> _PAGE EXTRACT_:
************

# Melt and Pour as Shampoo - Pleasant Surprise



## hmlove1218

So I just wanted to share the results of my latest experiment.  Last night while I was in the shower, I had the idea to use the bar of soap I'd made for myself and wash my hair with it just to see what happened.  I woke up this morning expecting the worst but I was pleasantly surprised by my little bar of soap.  My hair was actually really shiny, as well as soft and smooth!  I've never had just shiny hair, it's always had a sheen, but never been shiny.  I may be officially over my commercial shampoos and conditioners.


----------



## lisamaliga

Yes, melt and pour soap has so many benefits and glad that you discovered how versatile it is!


----------



## Khanjari

That is great! I have been making MP soap with an Indian herb that is really good for skin fOr my daughter as she had some baby eczema and my skin is very sensitive too. And I use that for her hair too. I love her hair! So much in love with her hair that I actually have taken pictures of her hair!!!! Naturally curled shiny and silky. I will try to use the MP soap for my hair too. I always make an MP oatmeal soap with tea tree fragrance and I absolutely am in love with that soap! 

Thank you so much!


----------



## SoapLushie

Whoa, Khanjari!  I LOVE your daughter's hair!  So lovely   hmlove1218, you have definitely given me the inspiration to try my homemade soap as a shampoo bar!  Thanks!
 -Lushie


----------



## Khanjari

Thanks Lushie!

Hmlove1218, this is a great idea! I am trying that first thing in the morning!


----------



## hmlove1218

Glad I inspired y'all!  I haven't used commercial products since I started this and I plan not to at least until I go back to my hair dresser and see what she says about my hair.  If she says good things then I will probably never use commercial products again.

Let me know you're reuslts as well though please!

************

> _GOAL 1_:
Answer these questions about the thread on melt and pour soap as shampoo:
(a) How did hmlove1218's hair look and feel the morning after washing it with her own soap?
(b) What fragrance does Khanjari use in her MP oatmeal soap?
(c) Whose verdict is hmlove1218 waiting for before giving up commercial products for good?
> _GOAL 2_: Can you proceed with the thread on melt and pour soap as shampoo, writing the next post after the final one shown?

> _Raw records_:
************

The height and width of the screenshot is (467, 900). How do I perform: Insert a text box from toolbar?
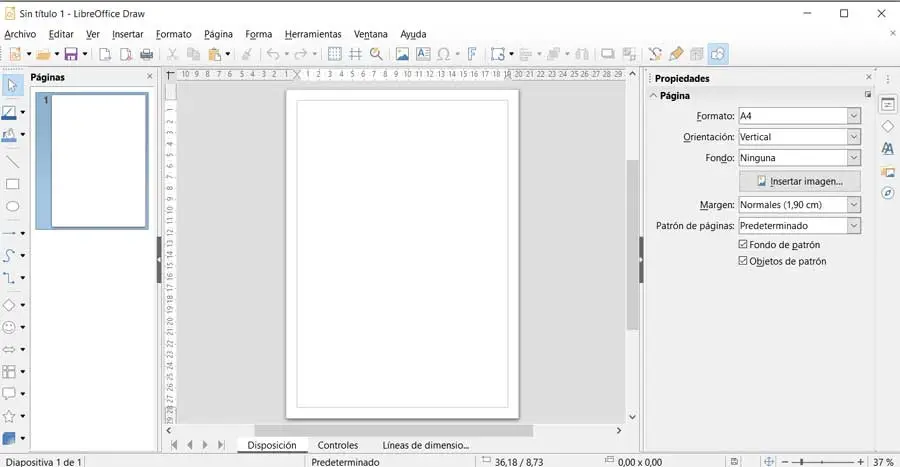(x=423, y=54)
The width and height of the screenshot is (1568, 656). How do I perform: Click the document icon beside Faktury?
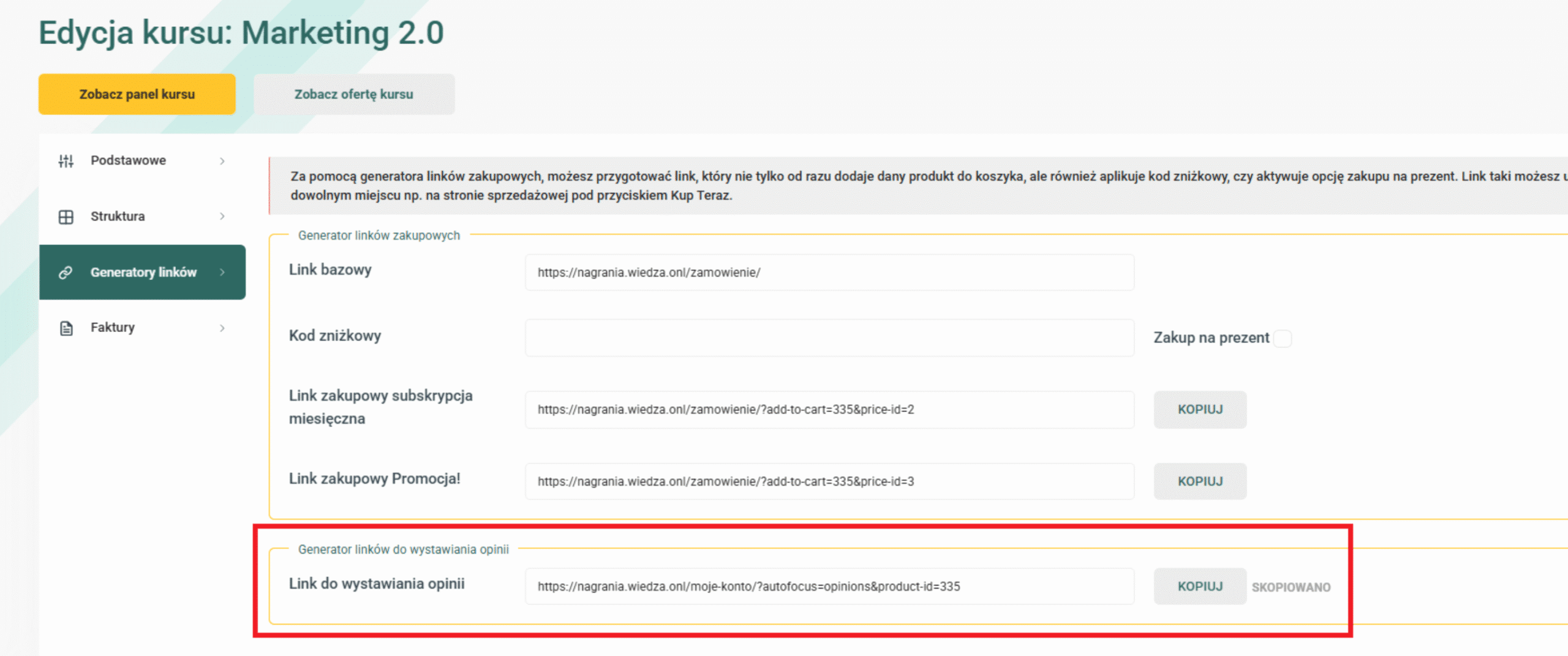coord(66,328)
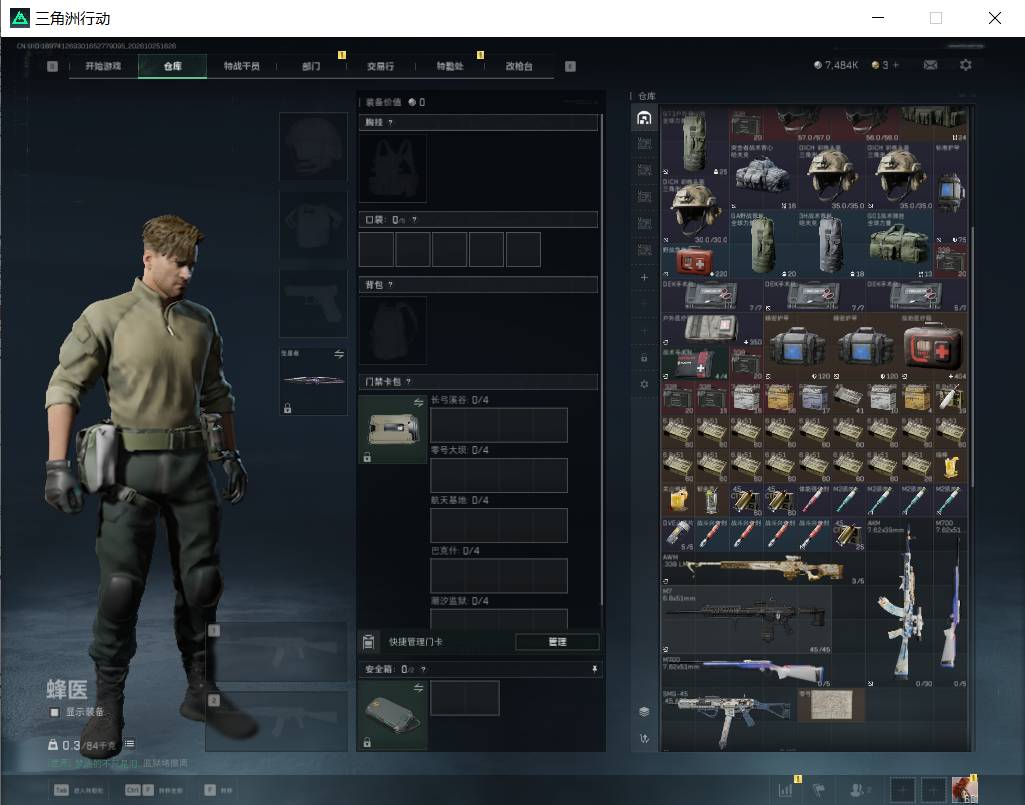
Task: Expand the weight details list icon
Action: tap(129, 744)
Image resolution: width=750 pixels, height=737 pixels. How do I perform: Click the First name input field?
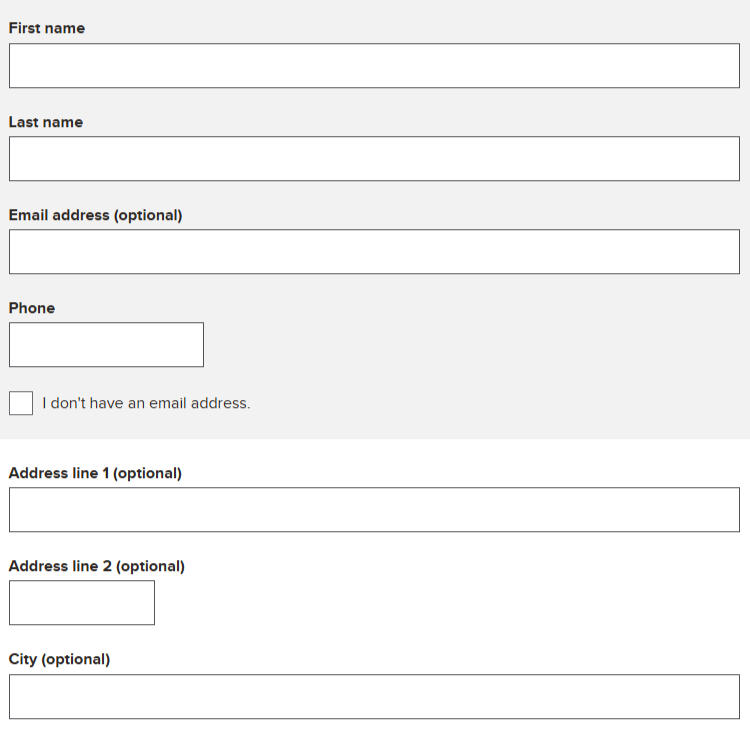tap(374, 66)
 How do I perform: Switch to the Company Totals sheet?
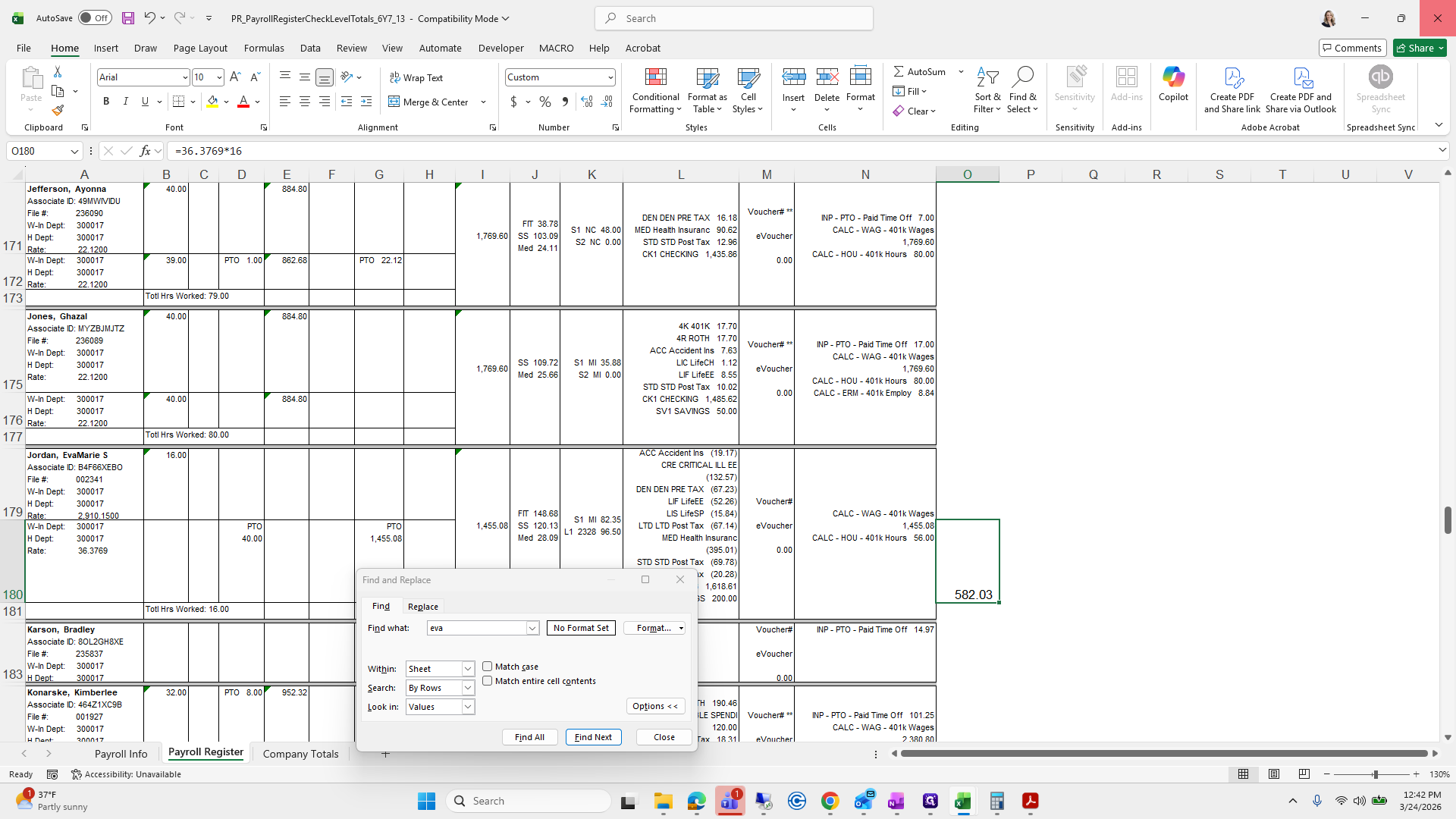point(300,754)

************

> _RESULT 1_:
(a) It was really shiny, as well as soft and smooth.
(b) Tea tree.
(c) Her hair dresser's.

> _RESULT 2_:
----------



## soapballs

Was you using a certain type of M&P or do all of them in general work well on your guys hair? I'm just learning and getting ready to buy some M&P detergent free bases and would love to hear if there is a certain one to be on the look out for! I can not use many soaps on the market due to my huge amount of chemical sensitivities and what they have local and affordable that is natural well smells worse than I would unbathed lol!  So funny enough I just got out of the shower and with the soap on my mind was wondering if I could make a shampoo too out of the base and then stumbled onto this post randomly lol. 

I was debating on doing CP or M&P and well I have no patience and if I can not find anything really bad about M&P that seems the way to go for me and my health issues...it seems to be bashed quite a but though and I do not understand why?!:thumbdown:

Looking forward to chatting with you all and this seems like the place to be to find and share soaping information! :clap:



lisamaliga said:


> Yes, melt and pour soap has so many benefits and glad that you discovered how versatile it is!



I'm completely new to this...sure I did a kit or two back in the day but I would love to know the health benefits! I am looking into using the melt and pour detergent free bases. I am a huge tree hugger and well can not tolerate many chemicals either so naturally so I am on the lookout for the positive effects this soap can give one.

I honestly do not know of any benefits I guess that it goes have other than not being laced full of synthetic additives or at least the ones I am seeking into purchasing from WSP. I'm a former candle maker and used them in the past and thats all they sell now so it seems like a good place to buy from for bath and body too...any thoughts on that too? I really am just beginning here. I have made one or two batches of cp soap in the past too and think I'd like m&p better.

Sorry for my random post of rattles lol...I got so much on my mind going into this and questions ha!


----------



## Khanjari

Okay so I have tried my MP soap for my hair today. I am not very happy with it. I don't want to disappoint any one because there are a few things I still have to confess.

1. I used the MP soap that I had made with oatmeal..... not sure if that is a factor!

2. I was in a rush to get to work so I used a blow dryer to dry my hair. I know that takes away the moisture from the hair too so you have to give it a little more time to regain the softness (that the moisture brings)

3. I haven't allowed an overnight time for my hair to settle down. I know 'overnight' can make a HUGE difference. I will wait till tomorrow and give my review again. 

Please help me or comment on my concerns if there anything different you suggest or think.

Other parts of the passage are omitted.